According to Ajay, if everything that one is doing is important and urgent, then it means that one did not do it at the right time. He adds, “It's failure of leadership and management if your majority of the work is urgent and important.

Ajay works on a 80:20 rule ie pick that part of a task where 20 percent work will give you results for 80 percent of the task. Some of the principles he believes in are as follows:

  1. Get shit done. It doesn't matter what efforts you have put in. It's either done or not done. You don't get an award to take the ball to the goalpost, but only when you hit the goal.
  2. First make it work, then make it better.
  3. In the team communication, prefer face-to-face interaction over calls over messages over mails.

He believes in this saying of Mozart: The shorter way to do many things is to do only one thing at a time.

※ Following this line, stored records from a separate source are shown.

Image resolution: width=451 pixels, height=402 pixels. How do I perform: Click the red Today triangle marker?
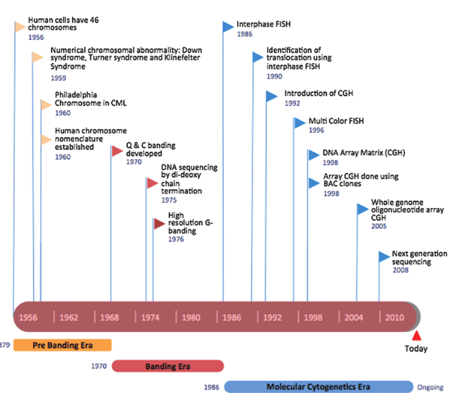(417, 335)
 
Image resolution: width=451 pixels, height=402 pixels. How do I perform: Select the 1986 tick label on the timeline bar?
(232, 317)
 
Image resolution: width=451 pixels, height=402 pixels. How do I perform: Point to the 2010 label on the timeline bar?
(395, 317)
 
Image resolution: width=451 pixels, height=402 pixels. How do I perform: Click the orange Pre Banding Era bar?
(62, 345)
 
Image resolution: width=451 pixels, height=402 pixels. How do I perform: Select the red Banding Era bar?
(167, 366)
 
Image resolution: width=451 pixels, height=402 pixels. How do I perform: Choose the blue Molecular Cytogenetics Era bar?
(317, 387)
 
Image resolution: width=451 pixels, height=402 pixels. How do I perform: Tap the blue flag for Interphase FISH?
(227, 26)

Ajay believes that authenticity and result-oriented execution defines him. He says,

What I say is what I do is what I write/share.
Ajay with his wife and kids
Ajay with his wife and kids

Interestingly, Ajay has given some thought on becoming a politician. He says, “Sometimes I think of becoming a politician because the world needs more result-oriented and no-bullshit politicians.”

But there’s time for that. For now, he’s busy building Knowlarity.

You can follow him on Twitter or connect with him on LinkedIn.

 

Fun fact - Ajay deployed Knowlarity at Oyo and rejected the product out because of poor technology. 

 

[Update - the article has been updated on claims (and/or facts) based on the feedback received from some of the companies mentioned in the article.]